● Exercise goal: Arrange every line of the records below as a numbered list, leaving out the blank lines.

● Exercise inputs:

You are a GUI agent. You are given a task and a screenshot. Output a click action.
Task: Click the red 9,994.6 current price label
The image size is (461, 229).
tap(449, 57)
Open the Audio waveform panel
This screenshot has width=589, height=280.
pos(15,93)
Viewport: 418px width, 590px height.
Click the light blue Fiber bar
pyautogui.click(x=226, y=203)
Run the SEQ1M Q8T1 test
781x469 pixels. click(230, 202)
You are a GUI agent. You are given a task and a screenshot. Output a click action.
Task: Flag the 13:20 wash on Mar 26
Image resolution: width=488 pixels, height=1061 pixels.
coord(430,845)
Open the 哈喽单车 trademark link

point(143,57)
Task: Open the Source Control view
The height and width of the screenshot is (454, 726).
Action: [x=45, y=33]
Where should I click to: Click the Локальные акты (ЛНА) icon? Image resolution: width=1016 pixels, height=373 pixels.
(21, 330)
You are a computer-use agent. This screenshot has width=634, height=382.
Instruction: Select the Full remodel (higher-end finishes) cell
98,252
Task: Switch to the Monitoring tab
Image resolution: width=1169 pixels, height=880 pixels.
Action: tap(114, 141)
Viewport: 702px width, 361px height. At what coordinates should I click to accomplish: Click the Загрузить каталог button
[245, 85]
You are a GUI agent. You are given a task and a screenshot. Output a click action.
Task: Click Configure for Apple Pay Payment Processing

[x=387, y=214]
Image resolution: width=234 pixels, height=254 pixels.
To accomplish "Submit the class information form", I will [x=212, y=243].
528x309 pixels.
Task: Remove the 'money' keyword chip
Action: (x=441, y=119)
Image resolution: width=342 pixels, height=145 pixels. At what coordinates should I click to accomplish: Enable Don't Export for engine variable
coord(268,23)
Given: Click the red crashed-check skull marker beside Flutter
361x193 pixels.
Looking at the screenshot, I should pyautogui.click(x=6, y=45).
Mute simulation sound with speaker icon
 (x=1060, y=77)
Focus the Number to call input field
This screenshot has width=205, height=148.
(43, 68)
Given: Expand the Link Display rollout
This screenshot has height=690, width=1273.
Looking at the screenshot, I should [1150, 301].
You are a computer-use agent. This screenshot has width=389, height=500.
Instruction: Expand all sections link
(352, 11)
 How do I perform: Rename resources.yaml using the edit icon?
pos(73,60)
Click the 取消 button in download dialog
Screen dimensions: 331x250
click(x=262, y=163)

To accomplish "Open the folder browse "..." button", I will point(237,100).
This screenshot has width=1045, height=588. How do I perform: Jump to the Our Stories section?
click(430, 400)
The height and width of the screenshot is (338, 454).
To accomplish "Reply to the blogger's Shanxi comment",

● Exercise answer:
1. You are a GUI agent. You are given a task and a screenshot. Output a click action.
2. Task: Click the red 9,994.6 current price label
3. The image size is (461, 229).
4. tap(449, 57)
5. Open the Audio waveform panel
6. This screenshot has width=589, height=280.
7. pos(15,93)
8. Viewport: 418px width, 590px height.
9. Click the light blue Fiber bar
10. pyautogui.click(x=226, y=203)
11. Run the SEQ1M Q8T1 test
12. 781x469 pixels. click(230, 202)
13. You are a GUI agent. You are given a task and a screenshot. Output a click action.
14. Task: Flag the 13:20 wash on Mar 26
15. Image resolution: width=488 pixels, height=1061 pixels.
16. coord(430,845)
17. Open the 哈喽单车 trademark link
18. point(143,57)
19. Task: Open the Source Control view
20. The height and width of the screenshot is (454, 726).
21. Action: [x=45, y=33]
22. Where should I click to: Click the Локальные акты (ЛНА) icon? Image resolution: width=1016 pixels, height=373 pixels.
23. (21, 330)
24. You are a computer-use agent. This screenshot has width=634, height=382.
25. Instruction: Select the Full remodel (higher-end finishes) cell
26. 98,252
27. Task: Switch to the Monitoring tab
28. Image resolution: width=1169 pixels, height=880 pixels.
29. Action: tap(114, 141)
30. Viewport: 702px width, 361px height. At what coordinates should I click to accomplish: Click the Загрузить каталог button
31. [245, 85]
32. You are a GUI agent. You are given a task and a screenshot. Output a click action.
33. Task: Click Configure for Apple Pay Payment Processing
34. [x=387, y=214]
35. Image resolution: width=234 pixels, height=254 pixels.
36. To accomplish "Submit the class information form", I will [x=212, y=243].
37. 528x309 pixels.
38. Task: Remove the 'money' keyword chip
39. Action: (x=441, y=119)
40. Image resolution: width=342 pixels, height=145 pixels. At what coordinates should I click to accomplish: Enable Don't Export for engine variable
41. coord(268,23)
42. Given: Click the red crashed-check skull marker beside Flutter
43. 361x193 pixels.
44. Looking at the screenshot, I should pyautogui.click(x=6, y=45).
45. Mute simulation sound with speaker icon
46.  (x=1060, y=77)
47. Focus the Number to call input field
48. This screenshot has width=205, height=148.
49. (43, 68)
50. Given: Expand the Link Display rollout
51. This screenshot has height=690, width=1273.
52. Looking at the screenshot, I should [1150, 301].
53. You are a computer-use agent. This screenshot has width=389, height=500.
54. Instruction: Expand all sections link
55. (352, 11)
56.  How do I perform: Rename resources.yaml using the edit icon?
57. pos(73,60)
58. Click the 取消 button in download dialog
59. Screen dimensions: 331x250
60. click(x=262, y=163)
61. To accomplish "Open the folder browse "..." button", I will point(237,100).
62. This screenshot has width=1045, height=588. How do I perform: Jump to the Our Stories section?
63. click(430, 400)
64. The height and width of the screenshot is (338, 454).
65. To accomplish "Reply to the blogger's Shanxi comment",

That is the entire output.